* Selected excerpt:
☆ ☆ ☆

You are now ready to start development. You can run the tool with bbeval, edit the code in src/, and run tests with pytest.

Environment Setup

Configure environment variables:
- Copy .env.template to .env in your project root
- Fill in your API keys, endpoints, and other configuration values
Set up targets:
- Copy targets.yaml to .bbeval/targets.yaml
- Update the environment variable names in targets.yaml to match those defined in your .env file

Quick start

Run eval (target auto-selected from test file or CLI override):

# If your test.yaml contains "target: azure_base", it will be used automatically
bbeval "c:/path/to/test.yaml"

# Override the test file's target with CLI flag
bbeval --target vscode_projectx "c:/path/to/test.yaml"

Run a specific test case with custom targets path:

bbeval --target vscode_projectx --targets "c:/path/to/targets.yaml" --test-id "my-test-case" "c:/path/to/test.yaml"

Command Line Options

test_file: Path to test YAML file (required, positional argument)
--target TARGET: Execution target name from targets.yaml (overrides target specified in test file)
--targets TARGETS: Path to targets.yaml file (default: ./.bbeval/targets.yaml)
--test-id TEST_ID: Run only the test case with this specific ID
--out OUTPUT_FILE: Output JSONL file path (default: results/{testname}_{timestamp}.jsonl)
--dry-run: Run with mock model for testing
--agent-timeout SECONDS: Timeout in seconds for agent response polling (default: 120)
--max-retries COUNT: Maximum number of retries for timeout cases (default: 2)
--verbose: Verbose output

Target Selection Priority

The CLI determines which execution target to use with the following precedence:

CLI flag override: --target my_target (when provided and not 'default')
Test file specification: target: my_target key in the .test.yaml file
Default fallback: Uses the 'default' target (original behavior)

☆ ☆ ☆

* Material supplied:
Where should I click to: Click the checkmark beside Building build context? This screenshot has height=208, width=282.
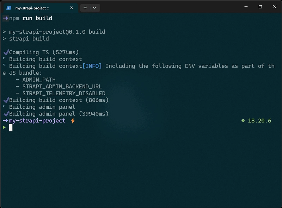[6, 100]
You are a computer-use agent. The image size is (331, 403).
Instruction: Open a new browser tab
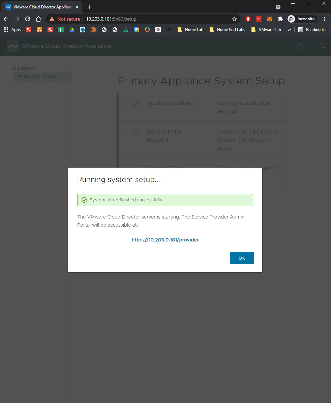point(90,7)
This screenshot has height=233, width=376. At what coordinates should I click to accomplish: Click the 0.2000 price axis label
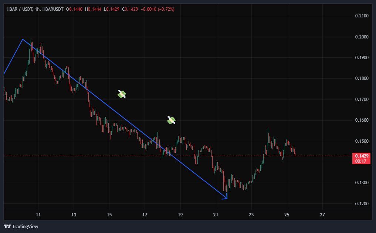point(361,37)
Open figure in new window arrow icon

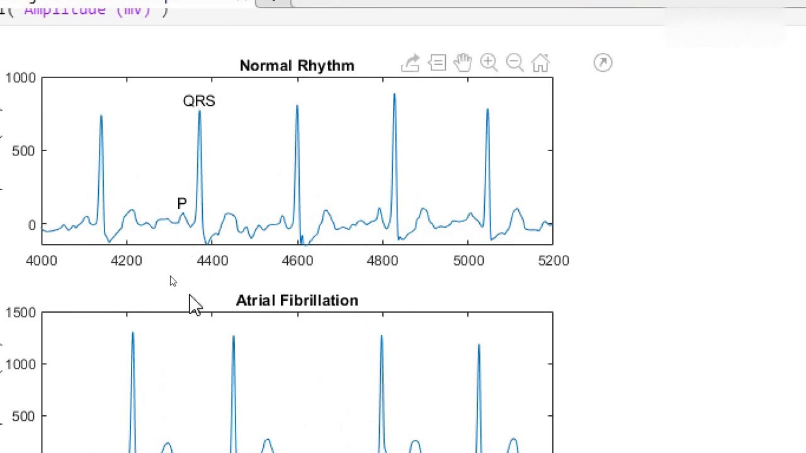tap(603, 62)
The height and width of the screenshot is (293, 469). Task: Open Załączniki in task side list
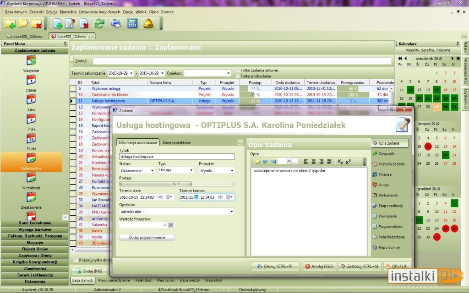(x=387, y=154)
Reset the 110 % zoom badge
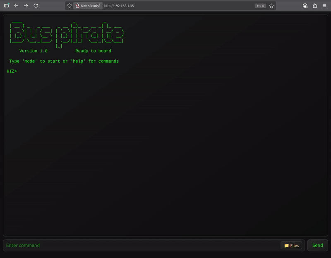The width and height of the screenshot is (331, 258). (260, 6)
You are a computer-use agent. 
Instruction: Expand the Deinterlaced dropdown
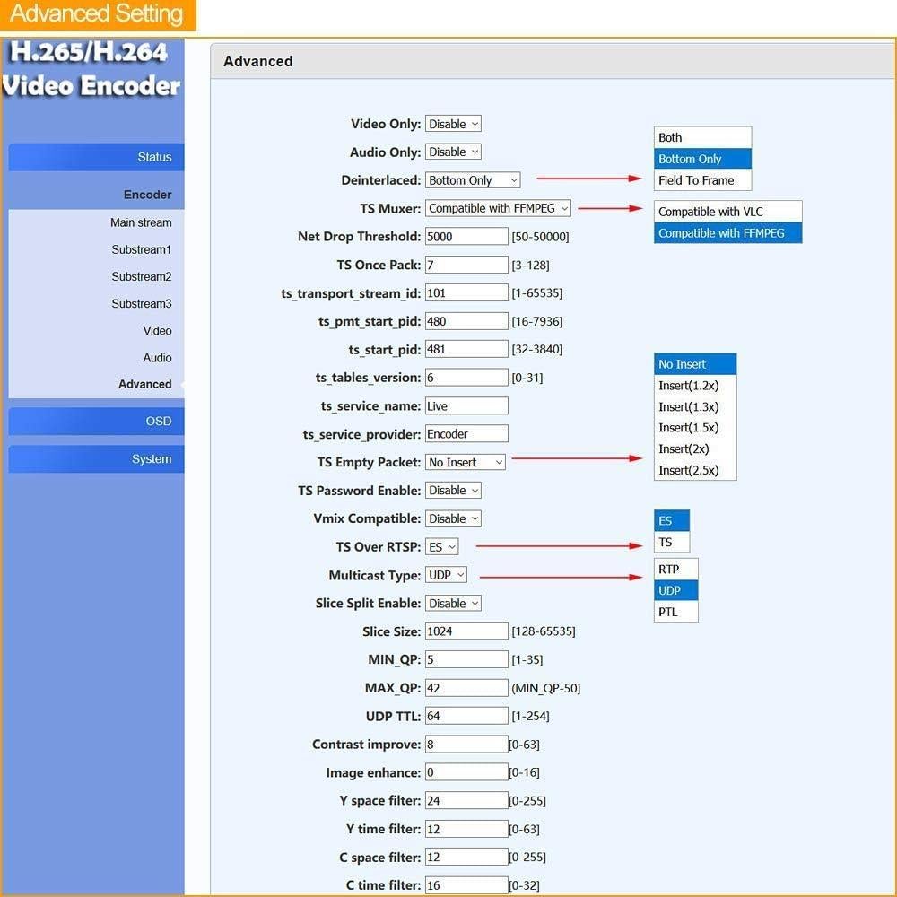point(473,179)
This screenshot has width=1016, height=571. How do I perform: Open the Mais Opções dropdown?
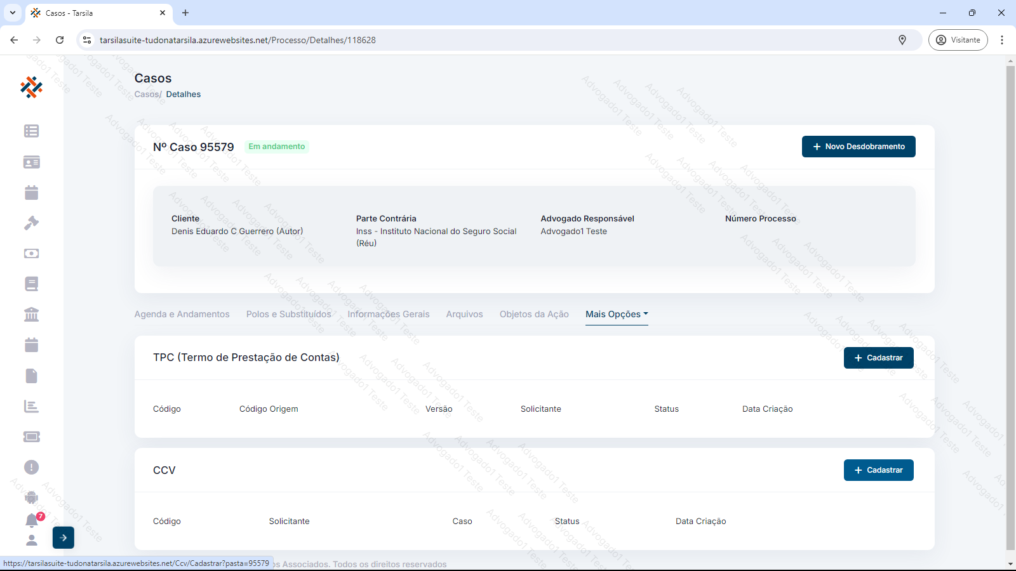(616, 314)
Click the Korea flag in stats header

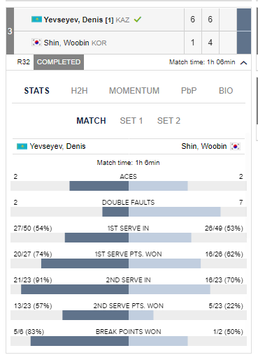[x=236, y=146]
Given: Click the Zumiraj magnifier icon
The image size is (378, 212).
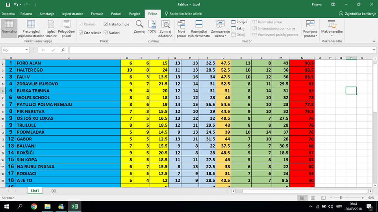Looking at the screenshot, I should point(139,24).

☆ ☆ ☆

* What this exercise asks:
(a) Summarize the bbeval documentation in two sentences.
(b) In the bbeval documentation, what is the default timeout for agent response polling?
(c) Pick up the bbeval documentation after its last sentence and keep writing it.
The data can be set aside, since none of it is needed here.

* Results of the tasks:
(a) To set up bbeval, copy .env.template to .env and fill in API keys, endpoints, and configuration values, then copy targets.yaml to .bbeval/targets.yaml and update its environment variable names to match the .env file. Evaluations are run with the bbeval command and a number of command line options, and the execution target comes first from the --target flag, then from the test file's target key, and otherwise from the 'default' target.

(b) 120 seconds.

(c)
This allows test files to specify their preferred target while still allowing command-line overrides for flexibility, and maintains backward compatibility with existing workflows.

Output goes to .bbeval/results/{testname}_{timestamp}.jsonl unless --out is provided.

Tips for VS Code Copilot Evals

Workspace Switching: The runner automatically switches to the target workspace when running evals. Make sure you're not actively using another VS Code instance, as this could cause prompts to be injected into the wrong workspace.

Recommended Models: Use Claude Sonnet 4 or Grok Code Fast 1 for best results, as these models are more consistent in following instruction chains.

Requirements

Python 3.10+ on PATH
Evaluator location: scripts/agent-eval/
.env for credentials/targets (recommended)

Environment keys (configured via targets.yaml):

Azure: Set environment variables specified in your target's settings.endpoint, settings.api_key, and settings.model
Anthropic: Set environment variables specified in your target's settings.api_key and settings.model
VS Code: Set environment variable specified in your target's settings.workspace_env_var → .code-workspace path

Targets and Environment Variables

Execution targets in .bbeval/targets.yaml decouple tests from providers/settings and provide flexible environment variable mapping.

Target Configuration Structure

Each target specifies:

name: Unique identifier for the target
provider: The model provider (azure, anthropic, vscode, or mock)
settings: Environment variable names to use for this target

Examples

Azure targets:

- name: azure_base
  provider: azure
  settings:
    endpoint: "AZURE_OPEN_AI_ENDPOINT"
    api_key: "AZURE_OPEN_AI_API_KEY"
    model: "LLM_MODEL"

Anthropic targets:

- name: anthropic_base
  provider: anthropic
  settings:
    api_key: "ANTHROPIC_API_KEY"
    model: "LLM_MODEL"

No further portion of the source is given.